▶ Assignment
Your answer should consist of the lines holding "agent", copied from the material below.

▶ Data to use

>>

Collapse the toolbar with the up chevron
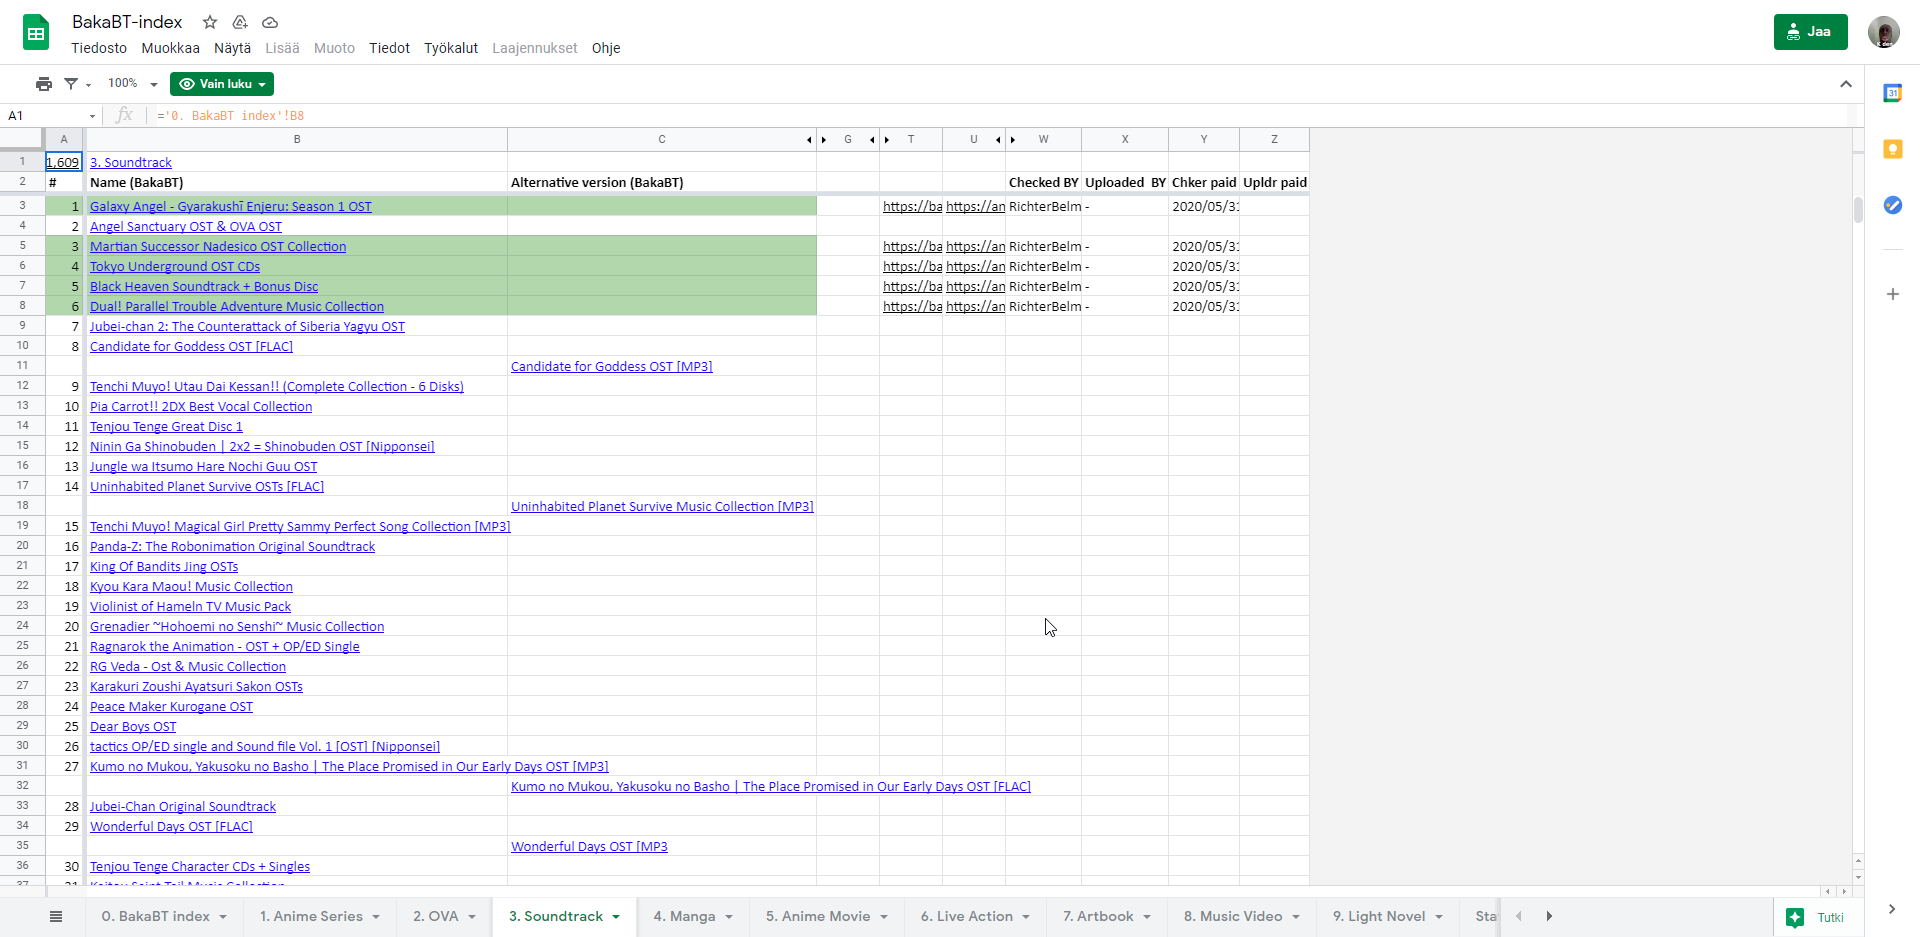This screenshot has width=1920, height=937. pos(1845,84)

<<
>>

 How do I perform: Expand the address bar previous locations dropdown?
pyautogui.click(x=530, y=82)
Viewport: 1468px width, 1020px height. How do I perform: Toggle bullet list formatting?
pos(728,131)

<<
>>

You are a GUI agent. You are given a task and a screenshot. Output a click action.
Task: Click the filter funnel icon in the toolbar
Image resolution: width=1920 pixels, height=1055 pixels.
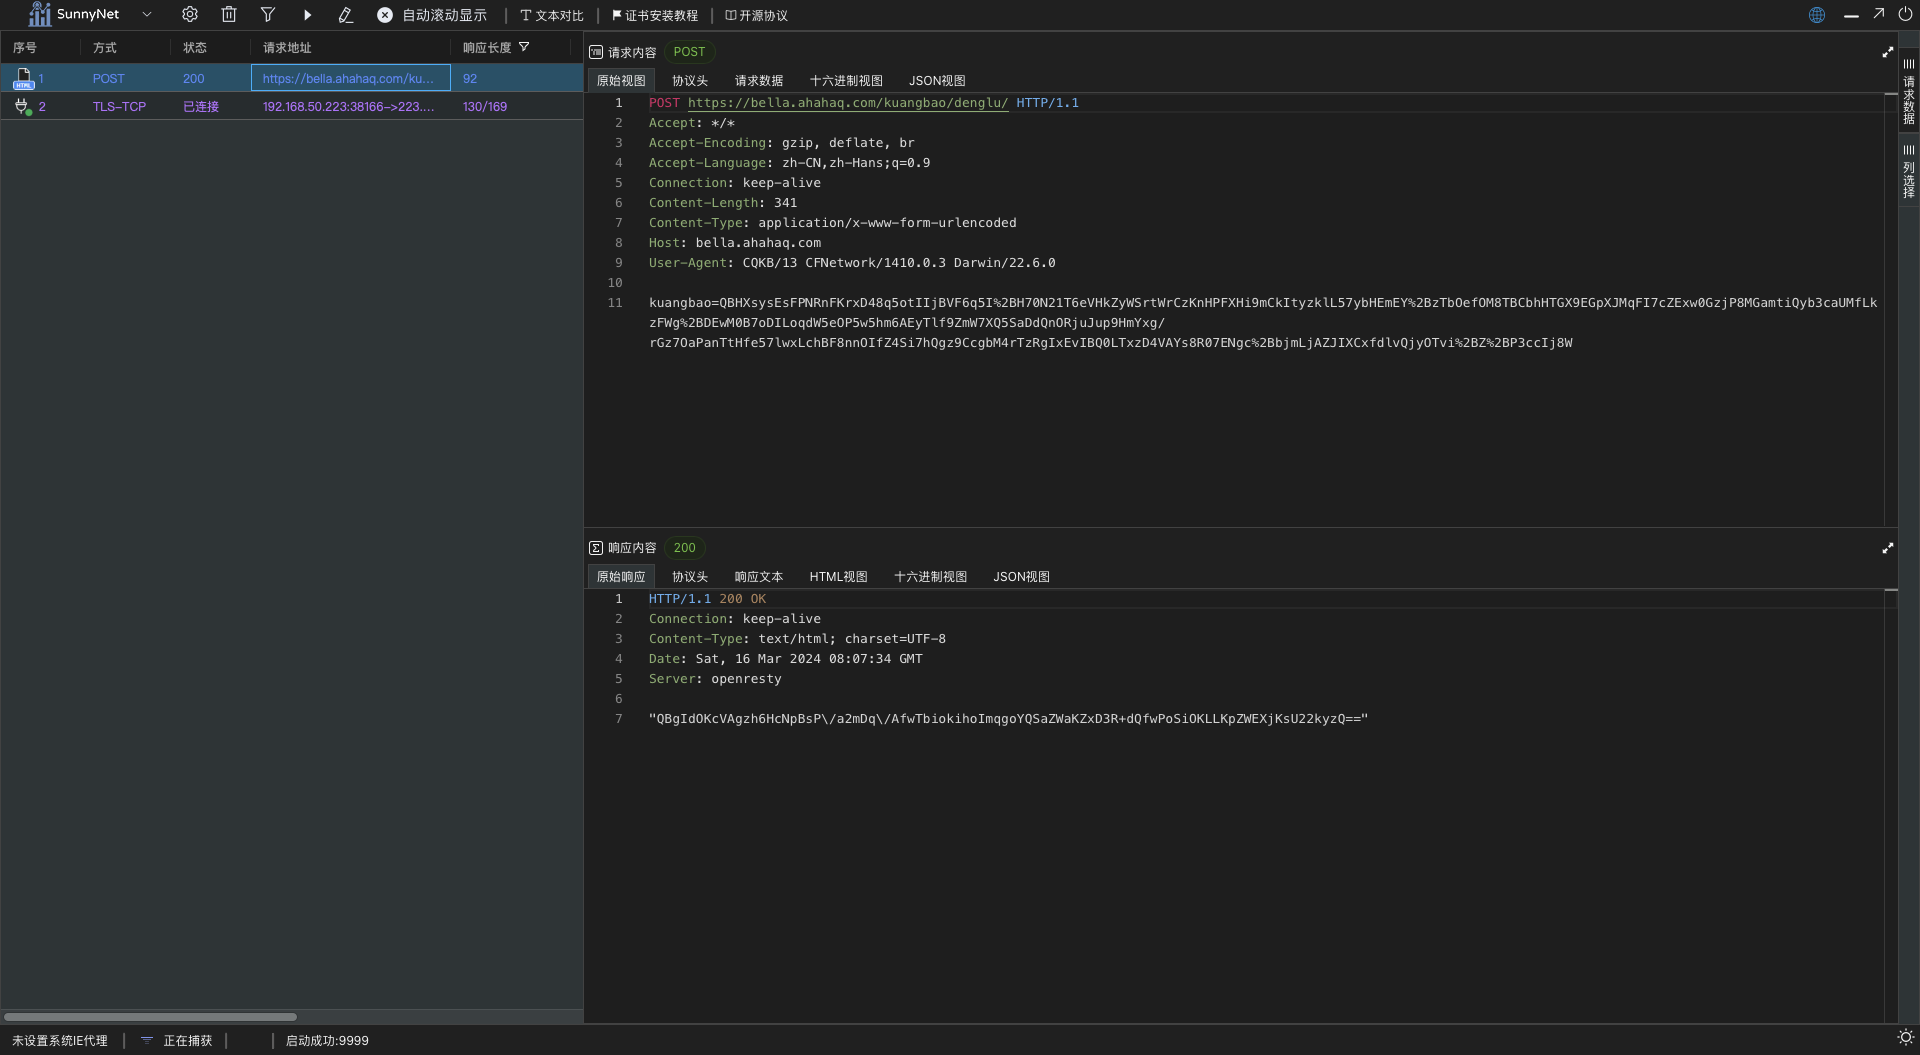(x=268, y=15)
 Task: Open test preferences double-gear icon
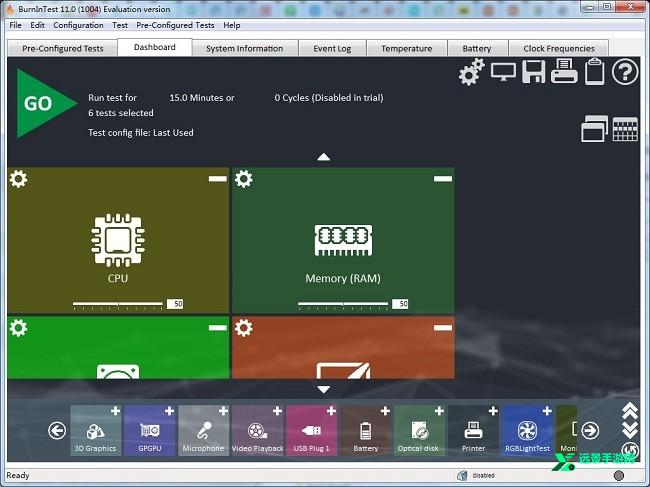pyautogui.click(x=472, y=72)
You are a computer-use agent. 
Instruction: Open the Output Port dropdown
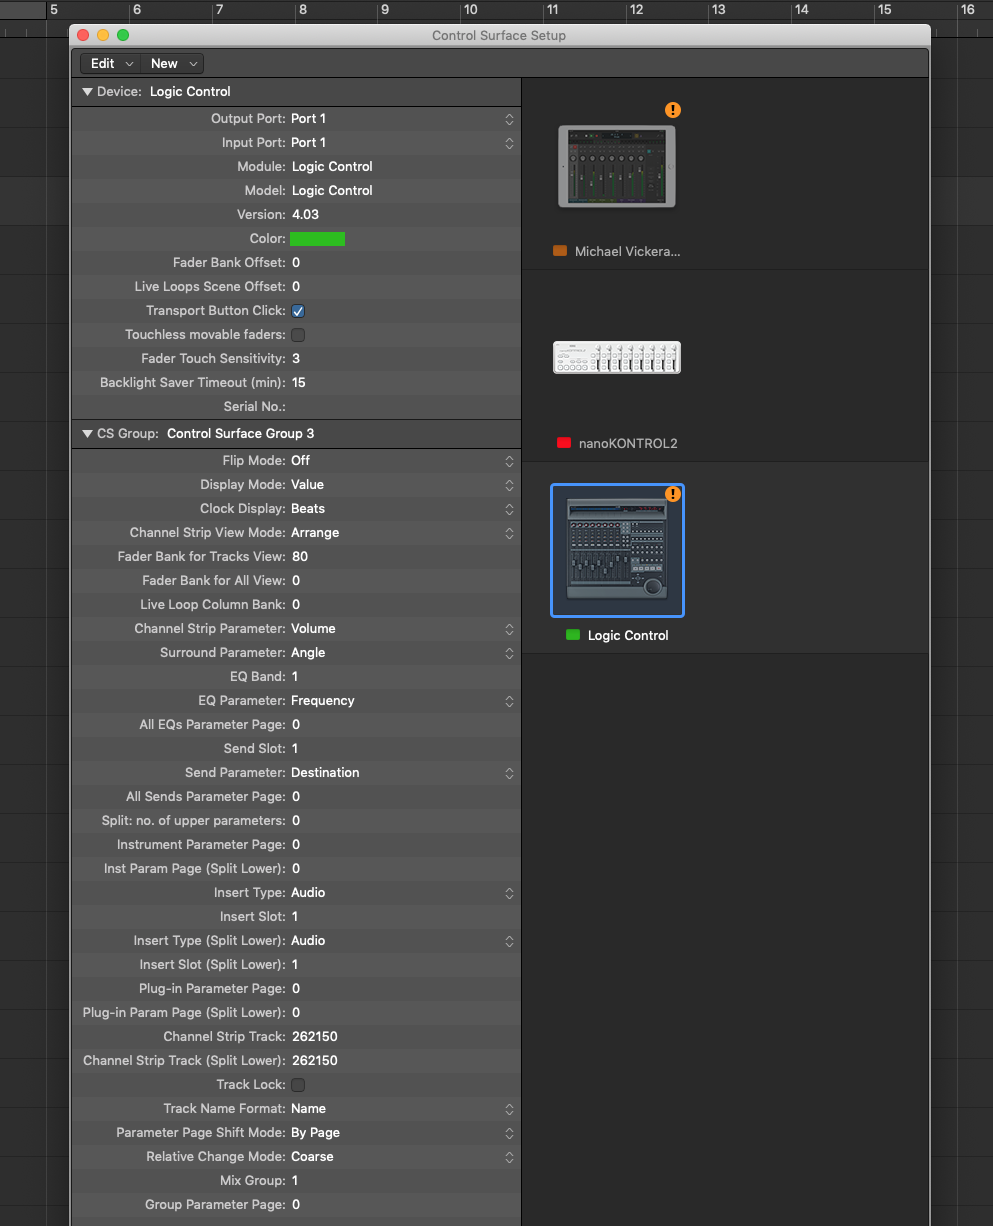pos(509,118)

<<

▶ Output of the exercise
You are a GUI agent. You are given a task and a screenshot. Output a click action.
You are a computer-use agent. 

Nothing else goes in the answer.